Polycystic ovary syndrome (PCOS) stands out as one of the most widespread endocrine disorders affecting women, often presenting as the primary reason for infertility due to anovulation. Individuals with PCOS typically exhibit clinical and biochemical markers aligning with ultrasound findings, predisposing them to challenges such as hyperandrogenism, impaired fertility, obesity, irregular periods, excess body hair, insulin resistance, and recurrent miscarriages. The diagnosis relies on the 2003/2004 Rotterdam criteria, which identify polycystic ovary syndrome (PCOS) through the presence of two out of three key features: anovulation, clinical or biochemical signs of hyperandrogenism, and polycystic ovarian morphology. The potential underlying causes of PCOS may include genetic factors, environmental influences, or maternal imprinting. The study investigated the effect of different concentrations of dihydrotestosterone (DHT) on the oogenesis of Drosophila melanogaster. Drosophila melanogaster, widely utilized in disease research, offers valuable insights into this syndrome.
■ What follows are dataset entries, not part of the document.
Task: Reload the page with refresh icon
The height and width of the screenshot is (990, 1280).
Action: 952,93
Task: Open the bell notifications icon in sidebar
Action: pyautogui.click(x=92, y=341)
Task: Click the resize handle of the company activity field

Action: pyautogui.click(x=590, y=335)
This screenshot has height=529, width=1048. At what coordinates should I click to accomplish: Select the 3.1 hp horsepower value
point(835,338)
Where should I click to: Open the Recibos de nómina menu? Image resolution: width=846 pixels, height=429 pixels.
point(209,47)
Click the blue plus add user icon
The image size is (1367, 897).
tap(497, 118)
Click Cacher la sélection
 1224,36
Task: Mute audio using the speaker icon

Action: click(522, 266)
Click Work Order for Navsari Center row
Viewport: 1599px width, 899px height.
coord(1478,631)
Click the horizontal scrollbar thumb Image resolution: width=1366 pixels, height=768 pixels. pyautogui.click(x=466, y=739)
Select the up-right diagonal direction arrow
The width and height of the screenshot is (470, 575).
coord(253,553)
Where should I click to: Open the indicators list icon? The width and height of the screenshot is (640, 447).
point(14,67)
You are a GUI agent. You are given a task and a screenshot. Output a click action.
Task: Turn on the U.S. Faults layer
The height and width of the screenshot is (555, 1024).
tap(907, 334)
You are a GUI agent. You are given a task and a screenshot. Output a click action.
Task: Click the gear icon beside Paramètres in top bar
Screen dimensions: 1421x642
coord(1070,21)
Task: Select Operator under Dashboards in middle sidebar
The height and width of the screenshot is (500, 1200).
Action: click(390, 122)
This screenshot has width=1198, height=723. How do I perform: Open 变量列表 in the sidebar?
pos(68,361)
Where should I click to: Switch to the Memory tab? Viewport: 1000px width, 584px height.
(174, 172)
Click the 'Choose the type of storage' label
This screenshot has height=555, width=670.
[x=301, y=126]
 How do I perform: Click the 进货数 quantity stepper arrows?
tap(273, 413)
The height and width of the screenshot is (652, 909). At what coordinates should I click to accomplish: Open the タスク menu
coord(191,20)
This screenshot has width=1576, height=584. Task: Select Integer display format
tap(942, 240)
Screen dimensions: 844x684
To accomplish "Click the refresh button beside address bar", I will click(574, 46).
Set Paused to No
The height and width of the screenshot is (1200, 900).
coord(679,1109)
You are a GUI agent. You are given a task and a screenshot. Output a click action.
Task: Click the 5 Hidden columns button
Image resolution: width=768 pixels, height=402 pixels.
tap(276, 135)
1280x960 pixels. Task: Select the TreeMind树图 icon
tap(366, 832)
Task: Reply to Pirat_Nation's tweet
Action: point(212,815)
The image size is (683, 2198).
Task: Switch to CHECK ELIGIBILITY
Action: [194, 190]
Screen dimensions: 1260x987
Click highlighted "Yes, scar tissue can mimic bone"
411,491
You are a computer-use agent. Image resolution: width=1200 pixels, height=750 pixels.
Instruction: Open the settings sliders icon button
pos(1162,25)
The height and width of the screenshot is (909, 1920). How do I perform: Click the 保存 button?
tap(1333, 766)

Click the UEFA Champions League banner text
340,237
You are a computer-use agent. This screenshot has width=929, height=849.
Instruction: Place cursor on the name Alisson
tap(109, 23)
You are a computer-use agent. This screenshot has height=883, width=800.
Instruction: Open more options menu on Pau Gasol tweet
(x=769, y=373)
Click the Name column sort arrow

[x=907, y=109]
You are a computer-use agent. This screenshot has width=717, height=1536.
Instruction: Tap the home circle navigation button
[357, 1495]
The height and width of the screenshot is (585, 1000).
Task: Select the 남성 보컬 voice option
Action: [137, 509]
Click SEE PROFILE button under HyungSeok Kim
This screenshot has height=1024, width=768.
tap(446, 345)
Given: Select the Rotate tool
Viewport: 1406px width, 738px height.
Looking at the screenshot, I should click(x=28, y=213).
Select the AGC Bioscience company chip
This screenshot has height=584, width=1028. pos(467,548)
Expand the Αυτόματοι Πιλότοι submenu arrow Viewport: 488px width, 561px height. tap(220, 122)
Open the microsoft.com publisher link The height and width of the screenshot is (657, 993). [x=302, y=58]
With a life cycle spanning approximately 12 days, these flies undergo metamorphosis and produce the steroid hormone ecdysone, which is analogous to human testosterone. The main aim of the study is to develop a model for studying polycystic ovarian syndrome (PCOS) through the Drosophila melanogaster as an animal model. The data was collected by measuring the fecundity, Triglyceride concentration, and RT-qPCR. The results revealed no significant difference between the different concentrations of DHT and the control group. The results from fecundity, triglyceride assay, and RT-qPCR were notable but not significantly different. These findings suggest that additional experiments are necessary to confirm Drosophila melanogaster as a good model for PCOS.